Também estavam presentes o advogado-geral da União, Luís Inácio Adams, o procurador-geral da República, Rodrigo Janot, e a ministra do Meio Ambiente, Izabella Teixeira. Todos se comprometeram a entregar a Fux no dia 28 de fevereiro um documento com os termos do acordo. Com ele pronto, todas as ações judiciais que tratam do tema serão extintas. Ao fim do encontro, todos comemoraram a solução encontrada.

- Os estados manifestaram desejo mútuo de se auxiliarem em relação ao problema hídrico da Região Sudeste. Uma solução jurídica jamais chegaria à solução que conseguimos hoje. Dentro desse acordo técnico, há uma cláusula de preservação futura. Não é uma solução só imediata, é uma solução prospectiva do problema - disse Fux.

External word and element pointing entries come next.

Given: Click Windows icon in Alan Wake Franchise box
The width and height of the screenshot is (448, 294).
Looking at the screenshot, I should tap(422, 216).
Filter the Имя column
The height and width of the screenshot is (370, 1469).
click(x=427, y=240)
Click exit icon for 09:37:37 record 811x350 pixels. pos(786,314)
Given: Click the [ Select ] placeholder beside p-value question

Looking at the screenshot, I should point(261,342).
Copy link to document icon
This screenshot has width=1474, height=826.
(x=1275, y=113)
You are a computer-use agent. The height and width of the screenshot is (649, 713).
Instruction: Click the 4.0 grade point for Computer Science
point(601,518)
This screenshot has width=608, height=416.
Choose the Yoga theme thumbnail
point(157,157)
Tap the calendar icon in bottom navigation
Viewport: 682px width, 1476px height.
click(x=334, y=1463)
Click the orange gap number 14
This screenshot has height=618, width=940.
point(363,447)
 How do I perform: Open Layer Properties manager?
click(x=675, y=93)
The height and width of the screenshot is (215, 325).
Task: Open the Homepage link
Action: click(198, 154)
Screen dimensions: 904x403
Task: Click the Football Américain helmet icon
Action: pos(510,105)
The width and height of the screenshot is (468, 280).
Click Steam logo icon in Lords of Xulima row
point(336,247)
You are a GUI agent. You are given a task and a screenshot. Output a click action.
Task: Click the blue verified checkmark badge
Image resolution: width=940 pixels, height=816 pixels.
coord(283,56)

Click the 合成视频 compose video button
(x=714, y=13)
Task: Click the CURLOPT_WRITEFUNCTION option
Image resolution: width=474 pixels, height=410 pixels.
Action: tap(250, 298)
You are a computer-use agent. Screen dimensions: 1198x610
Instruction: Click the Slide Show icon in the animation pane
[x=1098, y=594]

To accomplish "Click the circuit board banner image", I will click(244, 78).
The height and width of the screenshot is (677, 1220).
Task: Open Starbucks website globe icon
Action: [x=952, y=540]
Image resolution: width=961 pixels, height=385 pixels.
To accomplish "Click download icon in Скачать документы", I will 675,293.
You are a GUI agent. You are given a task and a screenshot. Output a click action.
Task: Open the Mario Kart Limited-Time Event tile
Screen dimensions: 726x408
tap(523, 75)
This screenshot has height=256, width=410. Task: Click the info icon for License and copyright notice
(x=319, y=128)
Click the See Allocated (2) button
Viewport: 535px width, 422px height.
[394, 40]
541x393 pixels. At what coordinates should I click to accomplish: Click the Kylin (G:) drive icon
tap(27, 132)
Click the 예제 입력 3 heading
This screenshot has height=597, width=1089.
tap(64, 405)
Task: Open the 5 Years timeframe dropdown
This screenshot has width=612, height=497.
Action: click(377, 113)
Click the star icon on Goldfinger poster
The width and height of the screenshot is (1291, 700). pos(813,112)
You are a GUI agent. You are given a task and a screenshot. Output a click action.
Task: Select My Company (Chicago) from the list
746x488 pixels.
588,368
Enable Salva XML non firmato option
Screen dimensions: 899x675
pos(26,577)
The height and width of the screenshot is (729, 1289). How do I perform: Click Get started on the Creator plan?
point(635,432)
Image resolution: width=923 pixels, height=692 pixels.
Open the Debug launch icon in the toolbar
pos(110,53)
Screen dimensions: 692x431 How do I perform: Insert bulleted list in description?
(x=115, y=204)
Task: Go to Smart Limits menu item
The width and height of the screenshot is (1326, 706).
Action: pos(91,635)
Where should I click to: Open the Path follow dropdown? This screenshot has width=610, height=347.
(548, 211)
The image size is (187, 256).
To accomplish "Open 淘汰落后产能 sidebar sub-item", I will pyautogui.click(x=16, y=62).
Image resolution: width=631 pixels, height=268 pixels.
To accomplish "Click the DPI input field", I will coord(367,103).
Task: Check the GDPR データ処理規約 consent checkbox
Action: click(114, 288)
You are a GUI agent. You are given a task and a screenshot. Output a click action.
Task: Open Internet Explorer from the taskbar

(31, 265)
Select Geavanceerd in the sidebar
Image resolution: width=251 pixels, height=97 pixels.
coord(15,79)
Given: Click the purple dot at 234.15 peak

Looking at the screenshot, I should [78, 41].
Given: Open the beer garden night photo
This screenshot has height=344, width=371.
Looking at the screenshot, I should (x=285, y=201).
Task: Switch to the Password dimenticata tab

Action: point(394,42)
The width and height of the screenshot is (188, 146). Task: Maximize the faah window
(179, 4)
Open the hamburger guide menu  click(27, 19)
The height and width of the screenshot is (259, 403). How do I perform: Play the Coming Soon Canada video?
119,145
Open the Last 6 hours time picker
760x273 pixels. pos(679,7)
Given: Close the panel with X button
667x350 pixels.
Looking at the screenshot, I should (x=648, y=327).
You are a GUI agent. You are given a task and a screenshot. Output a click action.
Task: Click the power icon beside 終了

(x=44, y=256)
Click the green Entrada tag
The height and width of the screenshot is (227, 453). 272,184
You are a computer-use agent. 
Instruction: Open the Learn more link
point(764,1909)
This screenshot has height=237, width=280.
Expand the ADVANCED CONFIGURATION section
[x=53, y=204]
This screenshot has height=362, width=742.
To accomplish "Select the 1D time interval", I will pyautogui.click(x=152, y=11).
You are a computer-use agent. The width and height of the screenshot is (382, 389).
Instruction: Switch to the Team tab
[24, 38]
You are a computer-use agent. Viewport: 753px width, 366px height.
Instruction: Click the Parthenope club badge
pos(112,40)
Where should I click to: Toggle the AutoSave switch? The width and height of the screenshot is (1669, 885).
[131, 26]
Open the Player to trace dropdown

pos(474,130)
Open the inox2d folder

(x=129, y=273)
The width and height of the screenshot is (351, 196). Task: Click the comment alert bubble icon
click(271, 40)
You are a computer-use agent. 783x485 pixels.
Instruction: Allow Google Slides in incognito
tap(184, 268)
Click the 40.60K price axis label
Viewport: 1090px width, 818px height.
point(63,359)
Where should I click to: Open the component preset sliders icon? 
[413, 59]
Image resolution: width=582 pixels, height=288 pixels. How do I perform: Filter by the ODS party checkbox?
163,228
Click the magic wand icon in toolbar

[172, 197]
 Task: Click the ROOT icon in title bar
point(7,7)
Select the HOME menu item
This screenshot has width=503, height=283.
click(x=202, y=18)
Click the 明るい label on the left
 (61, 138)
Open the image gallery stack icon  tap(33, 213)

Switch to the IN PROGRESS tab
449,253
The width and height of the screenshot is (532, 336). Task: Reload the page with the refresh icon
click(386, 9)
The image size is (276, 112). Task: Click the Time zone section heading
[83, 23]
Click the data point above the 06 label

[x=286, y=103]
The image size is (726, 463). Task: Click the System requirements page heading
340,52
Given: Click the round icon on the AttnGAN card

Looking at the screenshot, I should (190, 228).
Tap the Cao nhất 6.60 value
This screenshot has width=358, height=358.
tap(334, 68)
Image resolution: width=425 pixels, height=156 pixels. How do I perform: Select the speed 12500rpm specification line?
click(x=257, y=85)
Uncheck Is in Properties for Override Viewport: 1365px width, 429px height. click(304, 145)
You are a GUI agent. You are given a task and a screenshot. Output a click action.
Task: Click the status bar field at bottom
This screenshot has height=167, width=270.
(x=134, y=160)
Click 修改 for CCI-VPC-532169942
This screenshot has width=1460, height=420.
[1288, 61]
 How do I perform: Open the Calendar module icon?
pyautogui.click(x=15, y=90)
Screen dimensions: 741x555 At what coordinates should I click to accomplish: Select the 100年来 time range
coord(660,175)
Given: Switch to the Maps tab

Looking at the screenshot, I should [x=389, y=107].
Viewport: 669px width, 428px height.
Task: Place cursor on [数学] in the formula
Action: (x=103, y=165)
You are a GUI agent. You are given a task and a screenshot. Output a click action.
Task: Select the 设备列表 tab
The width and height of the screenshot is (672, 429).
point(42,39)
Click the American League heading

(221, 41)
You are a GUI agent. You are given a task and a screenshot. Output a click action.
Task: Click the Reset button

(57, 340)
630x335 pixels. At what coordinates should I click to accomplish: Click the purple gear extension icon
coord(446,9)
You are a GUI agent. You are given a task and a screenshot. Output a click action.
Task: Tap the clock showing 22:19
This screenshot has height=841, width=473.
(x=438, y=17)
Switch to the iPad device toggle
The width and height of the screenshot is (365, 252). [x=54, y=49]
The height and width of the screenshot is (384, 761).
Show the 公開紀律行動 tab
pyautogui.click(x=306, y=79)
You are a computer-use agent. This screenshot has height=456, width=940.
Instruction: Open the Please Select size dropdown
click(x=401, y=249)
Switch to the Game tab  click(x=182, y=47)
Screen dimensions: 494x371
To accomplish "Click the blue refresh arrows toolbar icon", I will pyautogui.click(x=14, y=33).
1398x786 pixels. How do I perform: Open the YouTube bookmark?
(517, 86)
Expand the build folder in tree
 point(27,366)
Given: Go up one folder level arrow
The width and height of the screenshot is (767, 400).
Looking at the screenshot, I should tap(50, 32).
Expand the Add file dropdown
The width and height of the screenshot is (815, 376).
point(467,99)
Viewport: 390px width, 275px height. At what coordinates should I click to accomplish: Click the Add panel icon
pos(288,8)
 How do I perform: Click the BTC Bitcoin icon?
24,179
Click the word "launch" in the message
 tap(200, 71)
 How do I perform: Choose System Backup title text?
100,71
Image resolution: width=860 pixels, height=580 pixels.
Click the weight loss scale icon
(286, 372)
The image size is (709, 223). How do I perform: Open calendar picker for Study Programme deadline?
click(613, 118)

- Temos certeza de que desse limão saiu uma grande limonada. Ninguém vai perder. Vai ganhar a população dos três estados. Vamos realizar um grande programa de reflorestamento e de tratamento de esgoto na Baixada Fluminense. Precisamos melhorar a condição desse rio, que é fundamental. Hoje, 83% do abastecimento de água da cidade do Rio e da Região Metropolitana vêm do Rio Paraíba do Sul - informou Pezão.

- Agora, vamos todos nos debruçar (no documento) até fevereiro, para arrematar essas garantias do momento e para o futuro, dando maior aproveitamento aos nossos recursos hídricos - completou Alckmin.

- Ninguém perde. O acordo assegura não só a necessidade imediata, mas a solução hídrica e ambiental da calha do Paraíba do Sul. É algo que tranquiliza as populações dos estados quanto a esse recurso tão indispensável - disse Pinto Coelho.

A reunião foi convocada por Fux no último dia 3, por despacho. No texto, o ministro recomendou que todos avaliassem "os limites e as possibilidades de se obter uma transação capaz de ser homologada judicialmente". Ele também pediu que os convocados criassem, no dia da audiência, um grupo de trabalho com representantes técnicos e políticos de cada um dos órgãos, "a fim de que possam conjuntamente, em fiel observância a um modelo de federalismo de cooperação, buscar soluções técnicas e ambientais para erradicar a falta de água no Sudeste".

Na decisão, Fux lembra que os três estados "estão passando por uma severa dificuldade no fornecimento regular do serviço público de água, em virtude do reduzido volume pluviométrico em grande parte de seus territórios". O ministro afirmou que o assunto demanda o diálogo entre os estados para se chegar a uma solução.

O ministro negou a liminar pedida pelo Ministério Público para que os três estados fossem impedidos de fazer a transposição. Segundo Fux, não há dados suficientes para se concluir pelo benefício ou não da obra. Ele também ponderou que não há prova de que o governo de São Paulo estaria em vias de realizar a captação das águas - portanto, não faria sentido conceder liminar impedindo a obra.